Kyoko Okazaki’s Mothbitten Wardrobe

Some unsorted thoughts on Helter Skelter, based on Noah’s post and its comments:

  1. Noah notes the the absense of fashion for a comic about the fashion world. The art lacks the patchwork quilt of pattern common in girls’ and women’s comics; the clothes are pretty bland, too. I suppose it’s a statement. Okazaki was a fashion illustrator, so she chose not to show that off. And some of the most fashion-conscious artists at the time were men drawing women for men, like Kousuke Fujishima. Ririko’s like, screw all you guys, I’m naked.
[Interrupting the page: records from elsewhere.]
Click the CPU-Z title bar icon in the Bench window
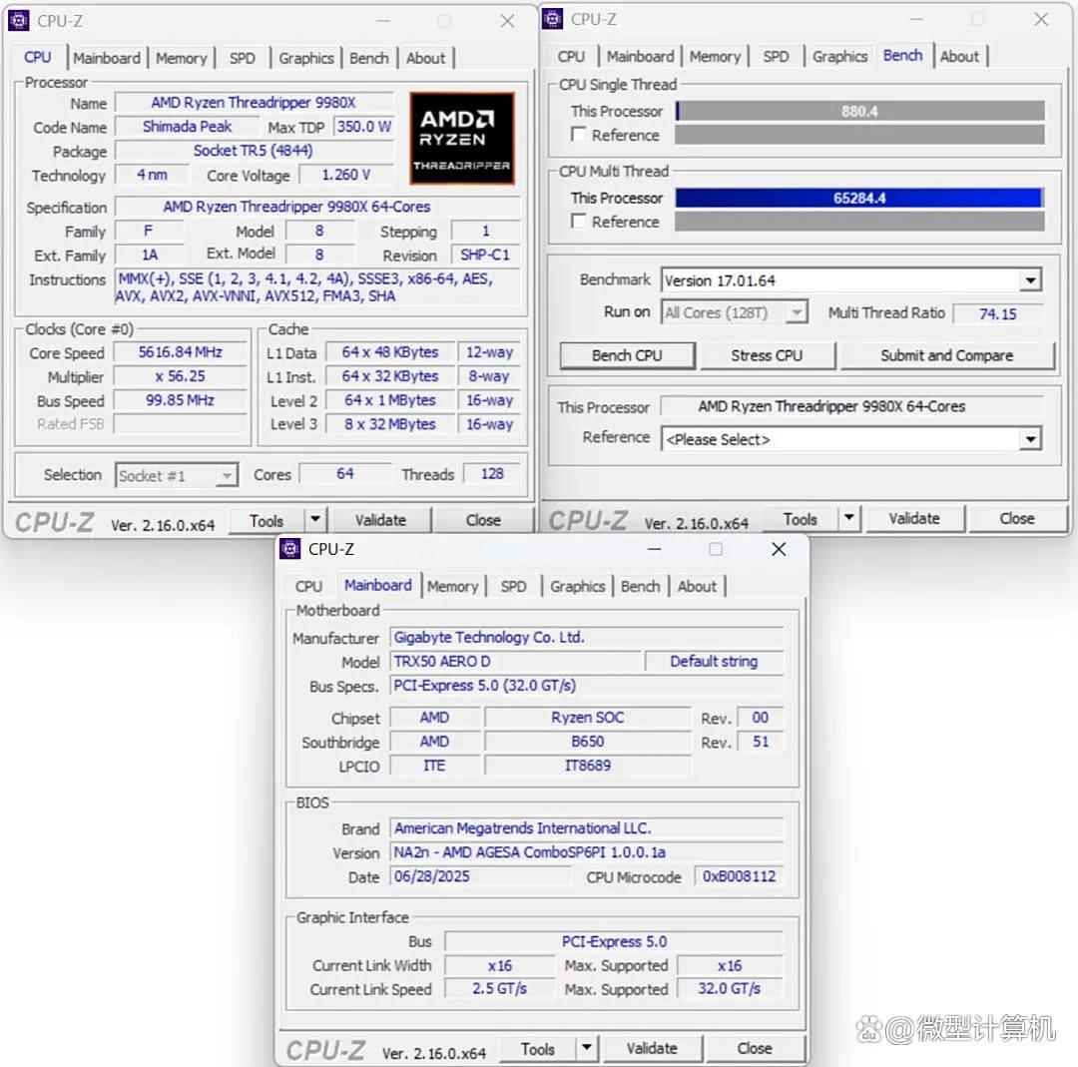 coord(554,19)
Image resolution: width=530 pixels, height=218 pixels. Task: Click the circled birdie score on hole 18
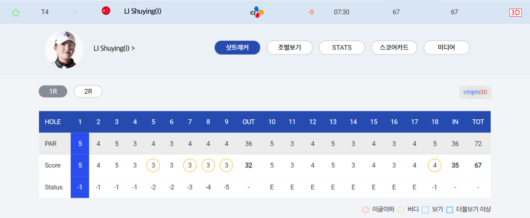tap(434, 165)
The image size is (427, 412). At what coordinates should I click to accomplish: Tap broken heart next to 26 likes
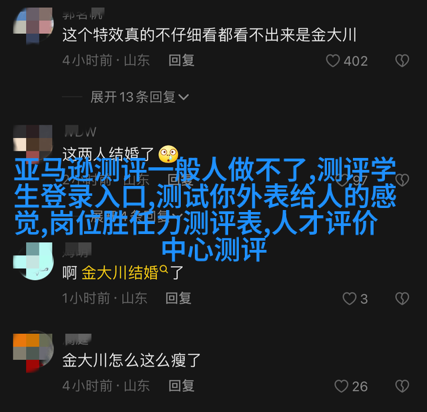tap(402, 386)
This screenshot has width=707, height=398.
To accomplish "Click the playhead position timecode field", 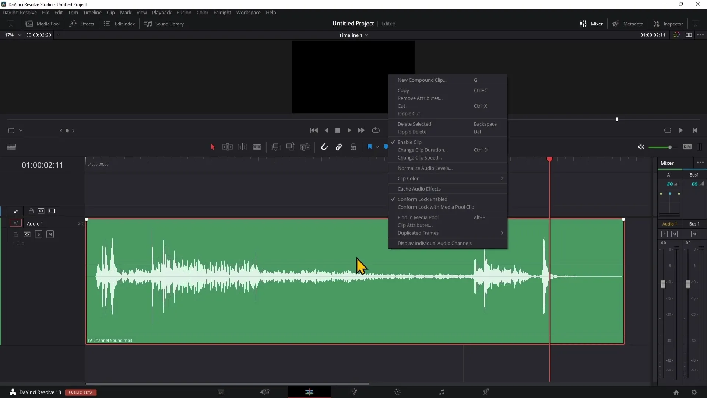I will point(42,165).
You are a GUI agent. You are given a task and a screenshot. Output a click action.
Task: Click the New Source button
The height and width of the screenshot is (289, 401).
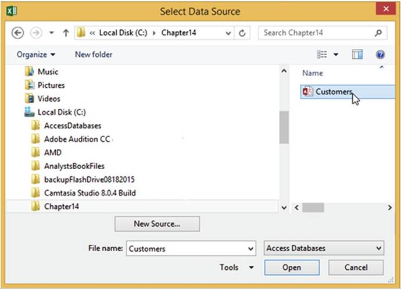point(157,223)
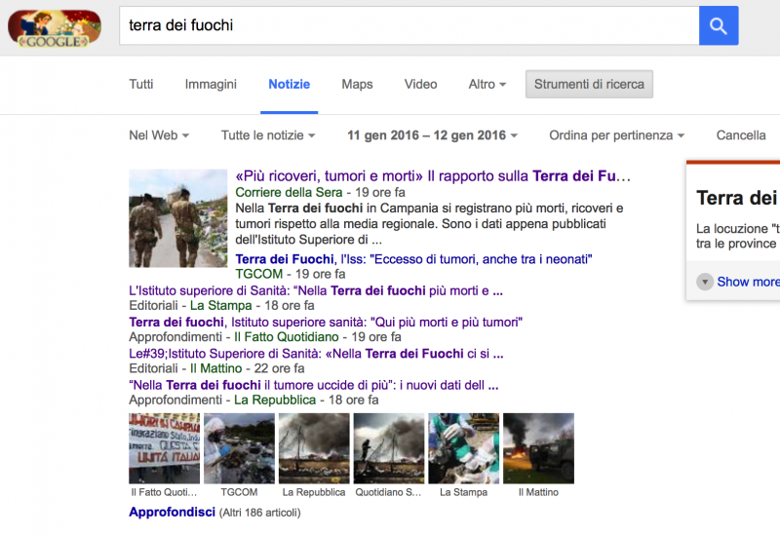Select the Maps tab

(357, 84)
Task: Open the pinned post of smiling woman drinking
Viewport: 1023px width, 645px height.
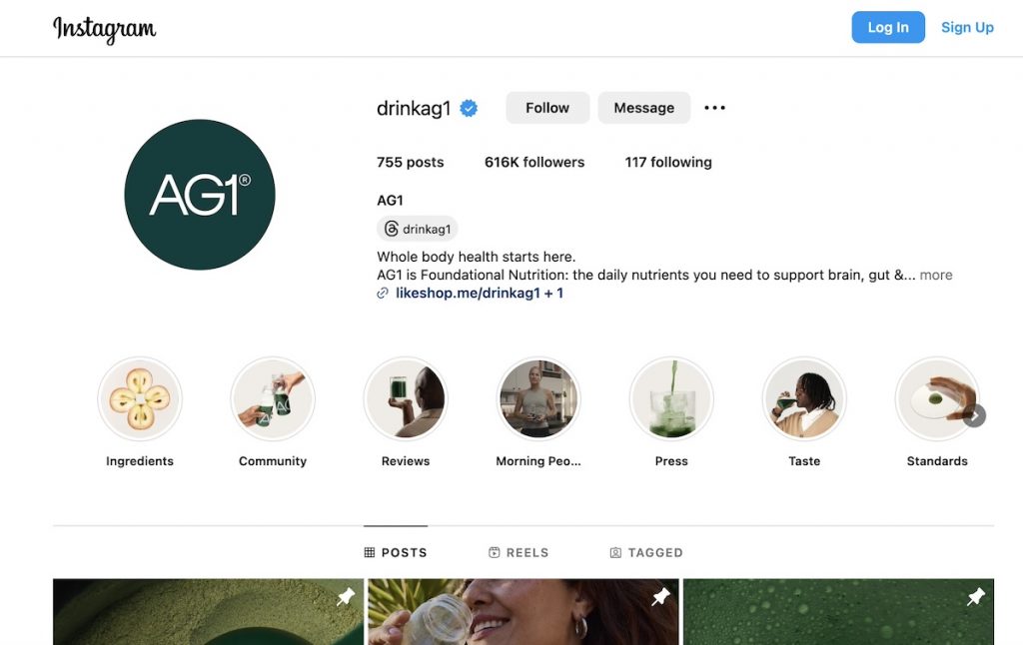Action: [x=523, y=612]
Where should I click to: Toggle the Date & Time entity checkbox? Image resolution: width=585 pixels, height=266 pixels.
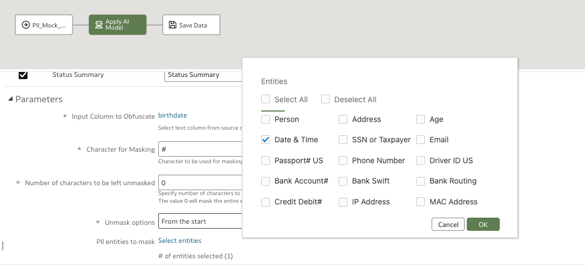point(266,140)
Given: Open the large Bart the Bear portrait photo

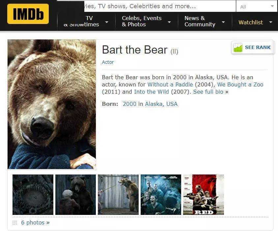Looking at the screenshot, I should coord(52,104).
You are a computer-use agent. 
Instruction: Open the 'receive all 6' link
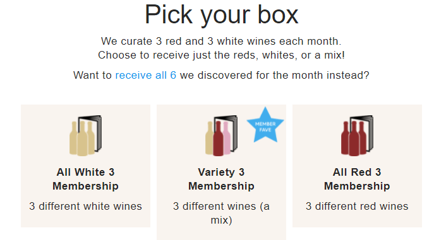coord(146,75)
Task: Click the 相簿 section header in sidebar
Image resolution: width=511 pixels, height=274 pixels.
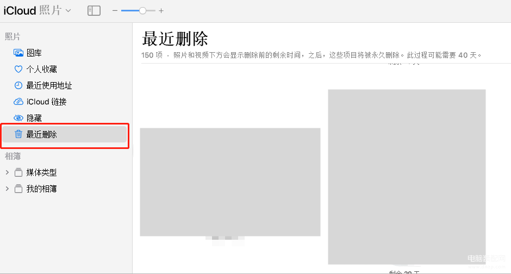Action: (13, 156)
  2. Another current: the body as fashion canvas, as this article on plastic surgery in Asia points out. Even the non-surgical version can be seen just walking around Shibuya (or Amerika-mura, as I prefer), with the ganguro girls’ tanning. (Scroll down in Wikipedia to read about “Blacky,” a ganguro girl who became iconic and then quit the lifestyle from public pressure.)
  3. Japanese fashion made sense to me once someone told me it’s all just uniforms. Everything has its place: white gloves for driving trains, track pants for teaching kids, and punk stylings for the weekend. I always felt like a shabby barbarian until I picked a store and bought some uniforms. They keep the surface placid, everything in its place. Ririko’s place is looking better-than-human, another uniform enabled with surgery. I’m not from LA so I don’t have a nose for who’s had work done. I suspect the unwritten contracts require it in Tokyo.
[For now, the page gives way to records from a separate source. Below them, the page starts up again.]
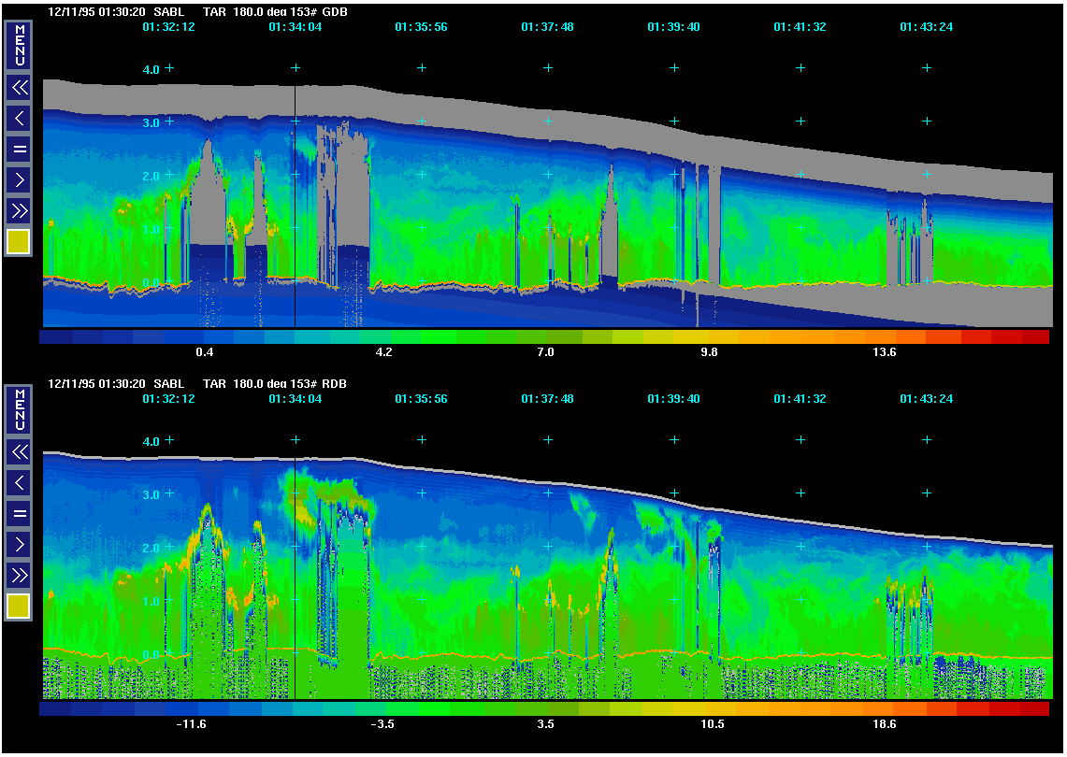Screen dimensions: 1067x757
Task: Open the MENU button in lower panel
Action: 19,411
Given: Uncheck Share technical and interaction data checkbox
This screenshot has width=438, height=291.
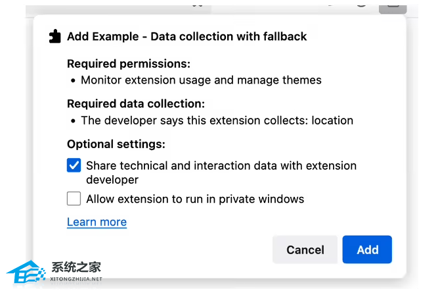Looking at the screenshot, I should coord(74,166).
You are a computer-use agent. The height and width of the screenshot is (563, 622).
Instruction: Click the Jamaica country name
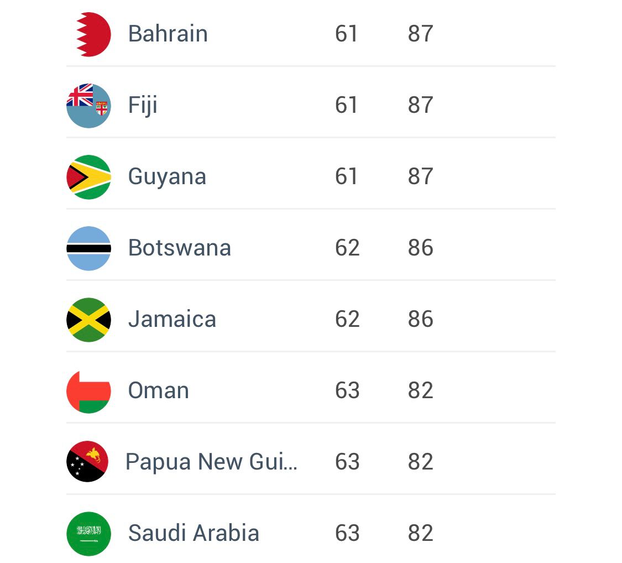172,320
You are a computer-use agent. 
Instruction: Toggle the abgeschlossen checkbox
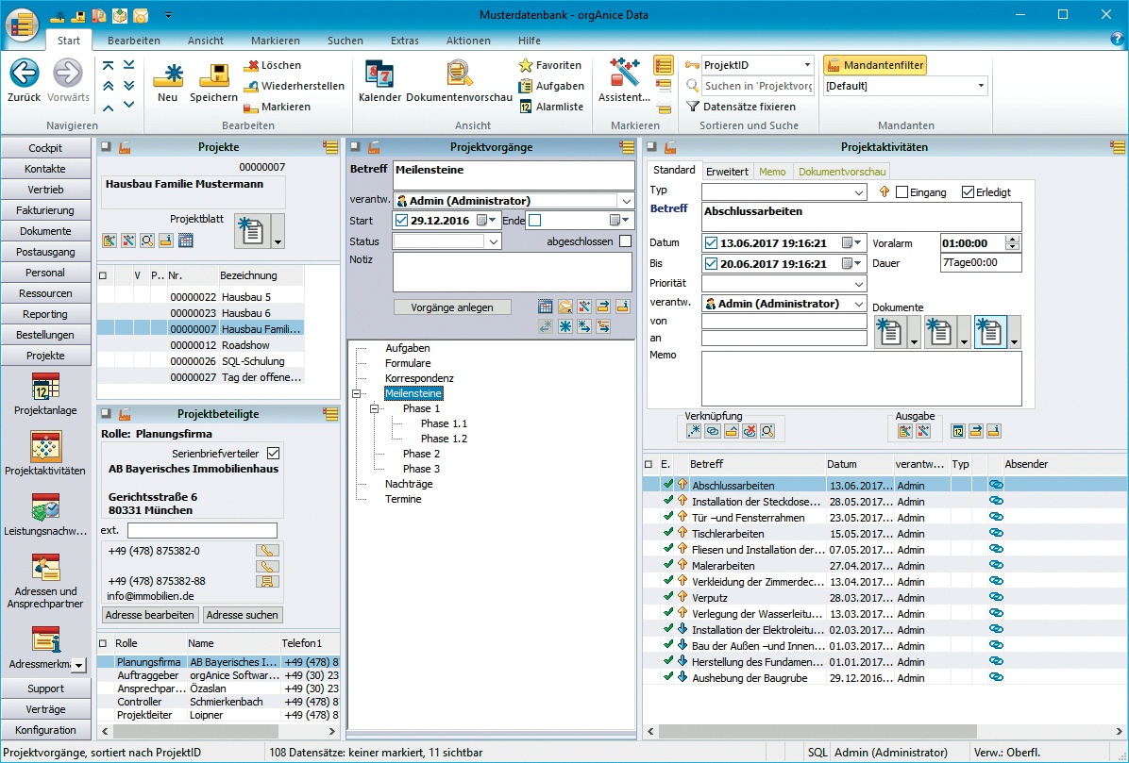pos(625,241)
  4. In my essay on Dousei Jidai in a recent TCJ, I pointed to Ian Buruma’s Behind the Mask for a nuanced discussion of women’s bodies in Japanese art. When everything has its place, transgression and expression have to take place behind closed doors. That’s why In the Realm of the Senses is a political movie, other than one about sleeping with scissors.
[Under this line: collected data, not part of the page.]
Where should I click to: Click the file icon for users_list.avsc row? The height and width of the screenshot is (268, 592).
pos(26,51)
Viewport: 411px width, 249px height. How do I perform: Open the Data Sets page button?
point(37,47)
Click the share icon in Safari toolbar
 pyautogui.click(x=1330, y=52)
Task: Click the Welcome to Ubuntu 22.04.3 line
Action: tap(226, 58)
  5. Until it started to feel like actual research, I pottered around in my bookshelves for some “reception history,” as it’s known. I skimmed through a manga encyclopedia from Helter Skelter back to 1980 or so. Having found dozens of books I never want to read and a couple I absolutely have to (Natsuko’s Sake and Shouta’s Sushi in particular, maybe I’m just hungry), I saw dozens of stories of old-fashioned romance. None other like Okazaki’s whatsoever. And an article noting that Okazaki’s 1989 work Pink was one of the first comics for women to get a crossover audience, garnering a lot of praise from all kinds of readers and critics. So there’s that.

Anyway, I’m off to work in Louisville tonight, which in a couple of weeks will be flooded with millinery.